In late August she began on-the-job training with the congregations of Jasper and Salem United Methodist churches as pastor while juggling her current duties as youth minister and secretary at the United Methodist Church in Luverne.
“People say you will have 10 jobs in your lifetime,” she said.
Maine may well be at that number.
She began working at the local livestock auction barn and at the former downtown bakery as a high school student. Her propensity for adding numbers led to a business management degree and office positions at the local hospital, medical clinic and at the former Tri-State Insurance Luverne office.
A lay-off notice from her last employer left Maine with a career choice after spending 21 years with the company.
“It took awhile to grasp life again,” she said. “At 55, what do I want to do now that I am grown up?”
Doing nothing wasn’t an option for the former farm girl and mother of four children. She had watched her late mother, Gertrude DeBoer, teach Sunday school and operate a day care well into her 70s.

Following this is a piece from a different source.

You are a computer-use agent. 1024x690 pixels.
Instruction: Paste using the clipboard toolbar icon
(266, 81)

As a result, Maine began volunteering at the United Methodist Church in Luverne and the hours spent there brought her comfort.

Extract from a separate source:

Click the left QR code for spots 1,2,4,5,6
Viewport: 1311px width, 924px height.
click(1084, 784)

 “I believe we are created to work and to serve,” she said. “When I was volunteering at church, there was something peaceful there.”
Two years ago she became the church’s youth minister, and while at a recent retreat she felt the call to become a pastor and minister in her own congregation.
Maine was a certified lay speaker and had been filling in for vacationing pastors around the area. In late August she received the on-assignment call to serve the congregations in Jasper and rural Ihlen.
Maine continues to serve as youth pastor locally but will eventually resign as secretary at United Methodist.
In her new pastoral career she has chosen to embrace rather than change the traditional service etiquette of her assigned churches. The old hymns and scriptural roots help Maine, who doesn’t see herself as a public speaker, adjust to being the center of attention on Sundays.
“I relate my message to their lives even though it’s (the Bible) over 2,000 years old. It’s (message) still relevant today,” she said.
That relevancy is something she hopes to expand to children in her assigned congregations by starting a youth ministry.
“Without children and young adults there is no future for us,” Maine said.